Re: [PATCH v3 07/19] VFS: Add LOOKUP_SHARED flag.

From: NeilBrown

Date: Mon Apr 27 2026 - 19:52:11 EST

On Mon, 27 Apr 2026, Amir Goldstein wrote:
> On Mon, Apr 27, 2026 at 10:47 AM NeilBrown <neilb@xxxxxxxxxxx> wrote:
> >
> > On Mon, 27 Apr 2026, Amir Goldstein wrote:
> > > On Mon, Apr 27, 2026 at 6:06 AM NeilBrown <neilb@xxxxxxxxxxx> wrote:
> > > >
> > > > From: NeilBrown <neil@xxxxxxxxxx>
> > > >
> > > > Some ->lookup handlers will need to drop and retake the parent lock, so
> > > > they can safely use d_alloc_parallel().
> > > >
> > > > ->lookup can be called with the parent lock either exclusive or shared.
> > > >
> > > > A new flag, LOOKUP_SHARED, tells ->lookup how the parent is locked.
> > > >
> > > > This is rather ugly, but will be gone soon after we move
> > > > d_alloc_parallel() out of the directory lock as ->lookup() will *always*
> > > > called with a shared lock on the parent.
> > >
> > > Neil,
> > >
> > > Forgive me for being skeptical about the *always* part.
> >
> > Scepticism should always be encouraged.
> >
> > >
> > > How long ago did we add ->iterate_shared()?
> > >
> > > It's true that Linus eventually got rid of ->iterate(), but we did not
> > > get rid of the assumption that iterate_shared() might be upgraded
> > > to exclusive lock.
> > >
> > > The obvious reason is that *someone* needs to do this work for
> > > old filesystems, which are also hard to test and nobody wants to
> > > touch them.
> > >
> > > I have nothing against this patch, but I think it is more realistic
> > > to state that LOOKUP_SHARED is here to stay, so if you think it
> > > is too ugly, maybe there is something to be done about it.
> > > Personally, I do not see the ugliness though.
> > >
> > > Am I misjudging the situation of shared lookup wrt old filesystems?
> >
> > Yes.
> > All filesystems must support ->lookup with a shared lock because it is
> > already the case that with a simple lookup only a shared lock is provided.
> > A filesystem *could* examine the lookup_flags and deduce if the lock is
> > actually exclusive (e.g. if LOOKUP_CREATE is set) and misbehave
> > accordingly, but a vanishing small number of filesystems (NFS and ....
> > I can't think of any others) ever look at the lookup_flags and I'm
> > certain none do anything so ... creative.
> >
> > So I'm certain that it is safe from the filesystem's perspective to always
> > call with only a shared lock. All that is needed is to change the VFS
> > to only ever do that. That means separating the lock for lookup from
> > the lock for create/remove/move in directory ops, and one way to view
> > the current patch set (the complete one, not just this initial set) is
> > that it does exactly that.
> >
>
> I see.
> I will remain skeptical, because there is always *something* with some
> special filesystems - think fuse servers (not under your control) which
> have grown to rely on the kernel to serialize atomic_open() on the directory -
> but the level of skepticism is lower now ;)
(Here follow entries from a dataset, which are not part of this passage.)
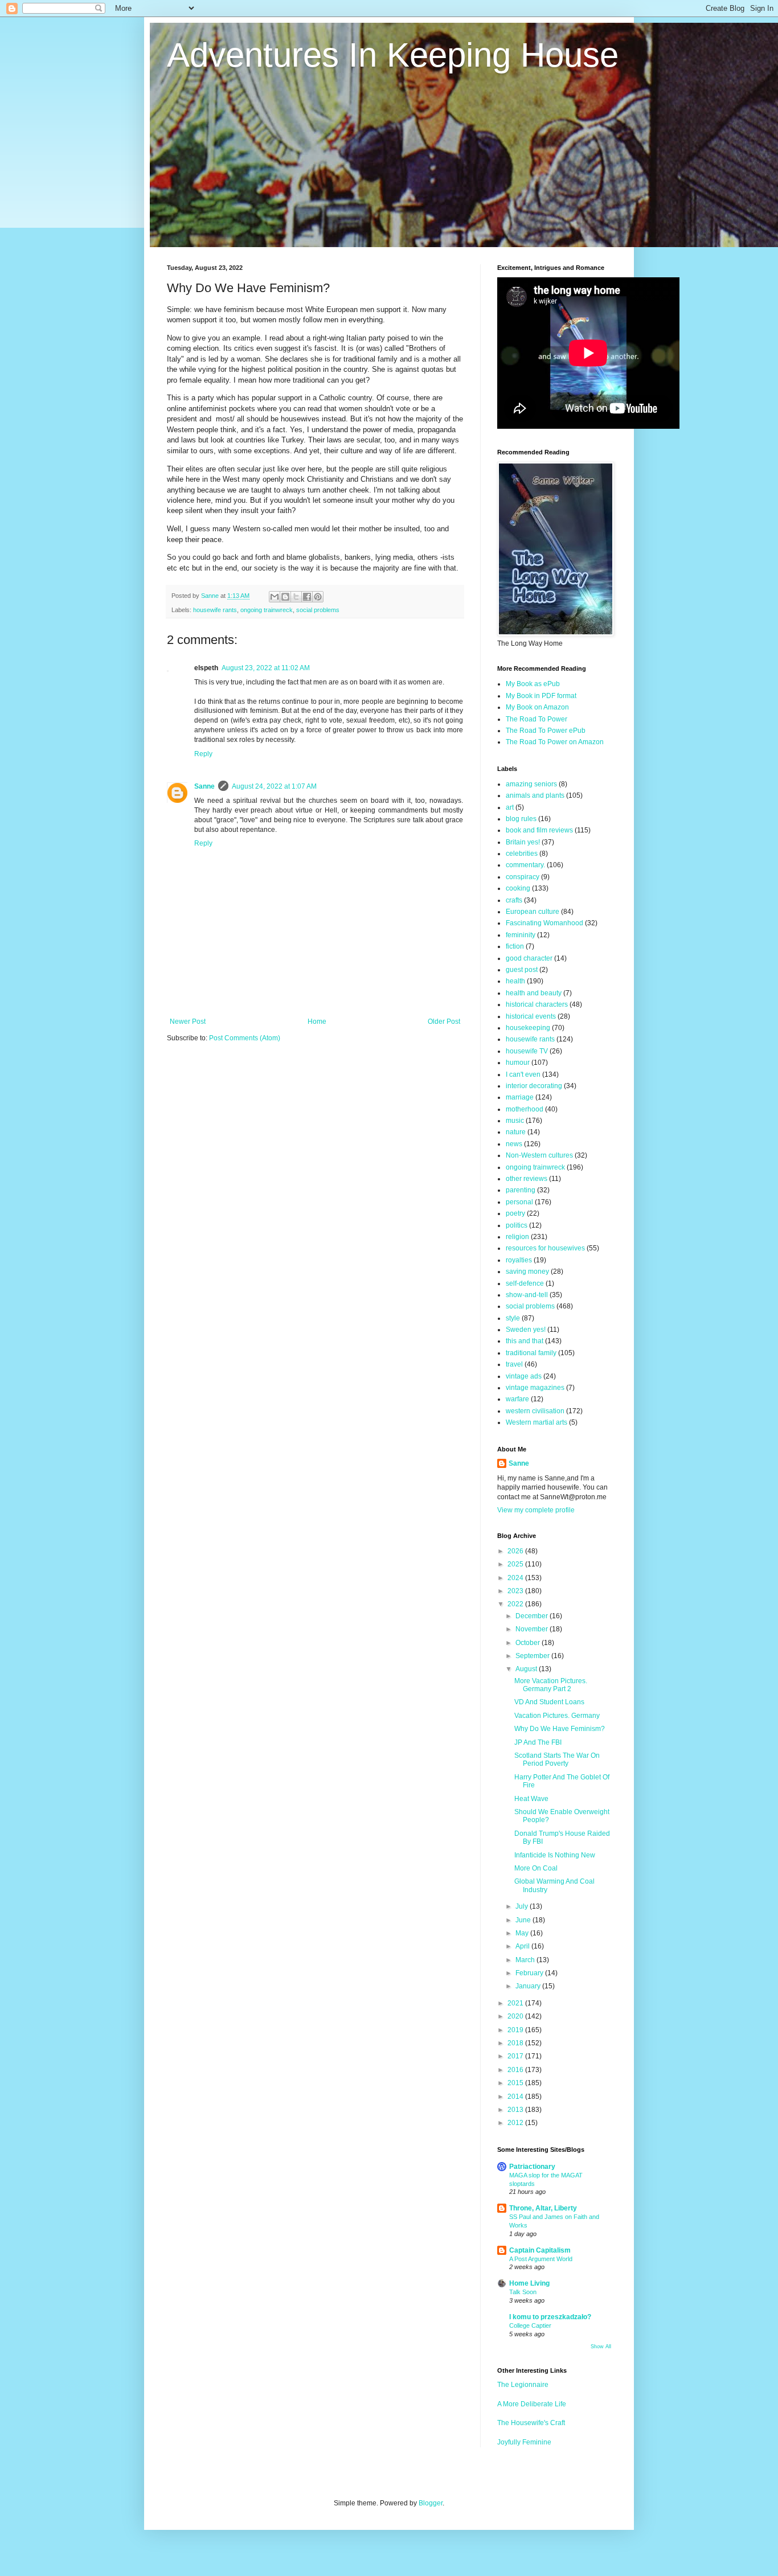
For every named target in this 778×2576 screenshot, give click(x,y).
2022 (516, 1604)
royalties (519, 1260)
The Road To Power (536, 719)
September (533, 1656)
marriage (520, 1097)
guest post (522, 970)
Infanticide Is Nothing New (554, 1855)
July (522, 1906)
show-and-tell (527, 1295)
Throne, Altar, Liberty (543, 2208)
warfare (517, 1399)
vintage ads (524, 1376)
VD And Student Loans (549, 1702)
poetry (515, 1213)
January (528, 1986)
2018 (516, 2043)
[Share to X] (296, 596)
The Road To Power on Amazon (555, 742)
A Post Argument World (540, 2258)
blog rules (521, 819)
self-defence (525, 1283)
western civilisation (535, 1411)
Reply (203, 754)
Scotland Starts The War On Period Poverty (557, 1759)
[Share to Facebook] (307, 596)
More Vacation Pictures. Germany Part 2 (550, 1685)
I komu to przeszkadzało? (550, 2317)
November (532, 1629)
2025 (516, 1564)
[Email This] (274, 596)
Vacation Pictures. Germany (557, 1716)
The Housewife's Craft (531, 2423)
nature (516, 1132)
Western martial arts (536, 1422)
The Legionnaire (522, 2385)
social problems (317, 609)
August (527, 1669)
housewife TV (527, 1051)
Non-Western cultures (539, 1155)
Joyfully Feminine (524, 2442)
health (515, 981)
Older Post (444, 1022)
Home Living (529, 2283)
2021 (516, 2003)
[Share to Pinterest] (318, 596)
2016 (516, 2070)
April (523, 1946)
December (532, 1616)
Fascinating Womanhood (544, 923)
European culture (532, 912)
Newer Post (188, 1022)
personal (519, 1202)
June (524, 1920)
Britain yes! (523, 842)
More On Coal (536, 1868)
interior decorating (534, 1086)
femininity (520, 935)
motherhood (524, 1109)
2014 (516, 2097)
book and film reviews (539, 830)
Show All (601, 2346)
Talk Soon (523, 2291)
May (522, 1933)
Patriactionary (532, 2167)
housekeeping (528, 1028)
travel (514, 1364)
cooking (518, 888)
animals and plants (535, 795)
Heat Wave (531, 1799)
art (510, 807)
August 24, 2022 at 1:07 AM (274, 786)
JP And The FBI (538, 1742)
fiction (515, 946)
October (528, 1643)
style (513, 1318)
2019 (516, 2030)
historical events (531, 1016)
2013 (516, 2110)
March (526, 1960)
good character (529, 958)
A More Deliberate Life (531, 2404)
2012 (516, 2123)
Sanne (204, 786)
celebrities (522, 854)
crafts (514, 900)
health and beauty (534, 993)
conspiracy (522, 877)
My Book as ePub (533, 684)
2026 (516, 1551)
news (514, 1144)
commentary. (525, 865)
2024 (516, 1578)
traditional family (531, 1353)
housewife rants (215, 609)
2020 (516, 2016)
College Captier (530, 2325)
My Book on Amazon (537, 707)
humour (518, 1063)
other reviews (526, 1179)
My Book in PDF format (541, 696)
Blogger (431, 2503)
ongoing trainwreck (266, 609)
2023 (516, 1591)
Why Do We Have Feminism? (559, 1729)
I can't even (523, 1074)
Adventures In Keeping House (393, 55)
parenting (520, 1190)
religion (517, 1237)
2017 (516, 2056)
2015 (516, 2083)
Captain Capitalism (540, 2250)
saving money (527, 1271)
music (515, 1121)
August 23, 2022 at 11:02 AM (266, 668)
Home (317, 1022)
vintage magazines (535, 1388)
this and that (524, 1341)
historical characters (537, 1004)
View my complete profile (536, 1510)
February (530, 1973)
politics (516, 1225)
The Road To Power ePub (545, 731)
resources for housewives (545, 1248)
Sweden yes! (526, 1330)
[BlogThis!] (285, 596)
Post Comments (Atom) (244, 1038)
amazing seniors (531, 784)
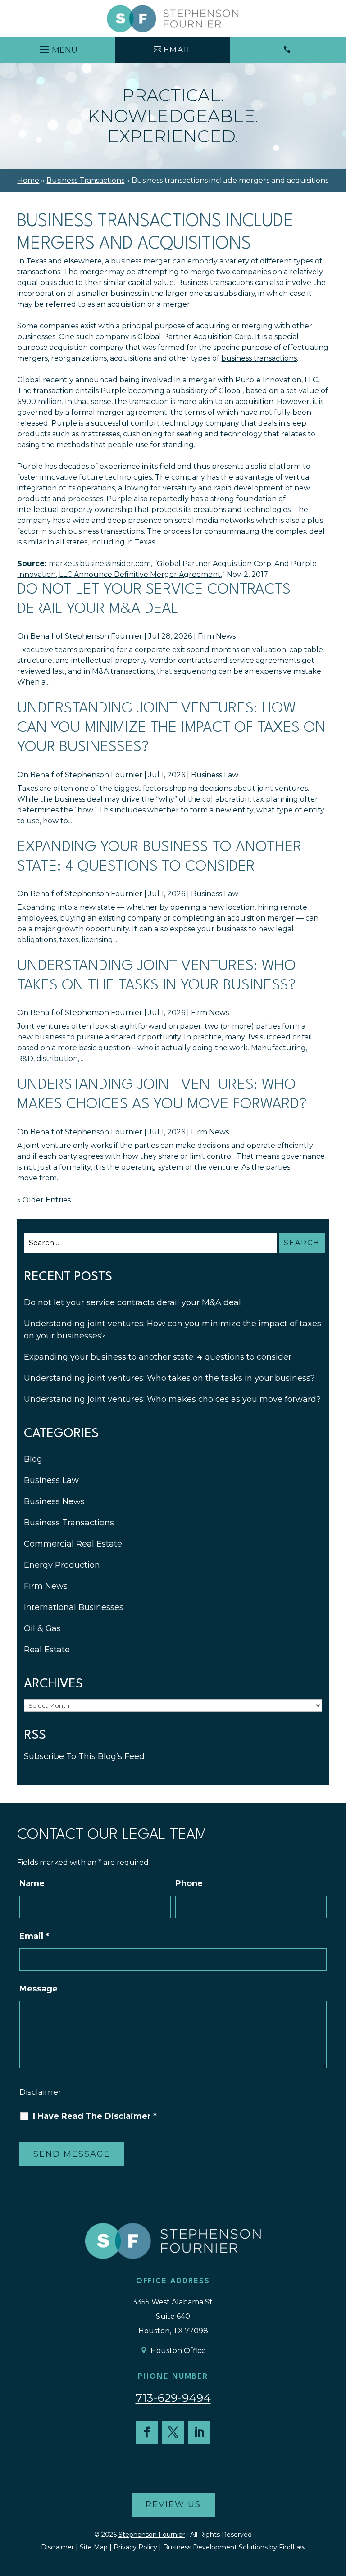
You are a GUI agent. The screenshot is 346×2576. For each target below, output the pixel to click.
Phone (189, 1883)
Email (34, 1936)
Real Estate (47, 1650)
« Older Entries (44, 1200)
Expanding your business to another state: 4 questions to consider (157, 1357)
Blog (33, 1459)
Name (32, 1883)
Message (38, 1989)
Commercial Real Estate (73, 1544)
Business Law (214, 775)
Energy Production (62, 1565)
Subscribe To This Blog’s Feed (84, 1756)
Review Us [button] (173, 2504)
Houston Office (178, 2350)
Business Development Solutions (215, 2547)
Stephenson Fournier (103, 636)
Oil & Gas (42, 1628)
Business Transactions (69, 1523)
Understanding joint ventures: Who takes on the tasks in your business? (169, 1378)
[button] (57, 47)
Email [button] (178, 49)
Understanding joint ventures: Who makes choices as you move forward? (172, 1399)
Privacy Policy (135, 2547)
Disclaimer (40, 2091)
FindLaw (292, 2547)
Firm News (217, 636)
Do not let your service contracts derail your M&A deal (132, 1302)
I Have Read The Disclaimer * (95, 2116)
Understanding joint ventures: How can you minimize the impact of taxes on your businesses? (171, 728)
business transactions (259, 358)
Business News (54, 1501)
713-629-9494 (173, 2397)
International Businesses (73, 1607)
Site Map (94, 2547)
atomic_open is different from lookup!
atomic_open already gets an exclusive lock if LOOKUP_CREATE, otherwise a
shared lock. That won't change.

So if an atomic_open handler wants to drop and retake the directory
lock, it can switch on LOOKUP_CREATE. If it wants to call d_add_ci()
from atomic_open (which is credible in the non-CREATE case) it would
need to be careful.
But no current users of d_add_ci() (xfs and ntfs) support atomic_open.

This proposed practice of dropping and retaking the directory lock is a
transitional arrangement only.
Eventually we will get to:

inode_lock_shared()
->lookup()
inode_unlock_shared()

and that will change to simple

->lookup()

with

foo_lookup()
{
inode_lock_shared(parent)

do the lookup

inode_unlock_shared(parent)
}

and then if "do the lookup" calls d_add_ci() or otherwise needs to drop
the lock, the code that needs to be unlocked gets moved after the
inode_unlock_shared() and we won't need to take the lock again.

So ultimately the fs will be completely responsible for any
directory-wide locks that it might want to take.

fuse would be well advised to keep the directory exclusive locked across
upcalls unless the server has advised that the lock isn't needed.

Thanks,
NeilBrown

>
> I mean it would suck pretty badly if locking order would be fs_type dependapt,
> but honestly, I do not think we will be able to avoid that, so we need to
> make sure that humans and lockdep are able to understand the different
> scopes of vfs locking at least per filesystem type.
>
> Thanks,
> Amir.
>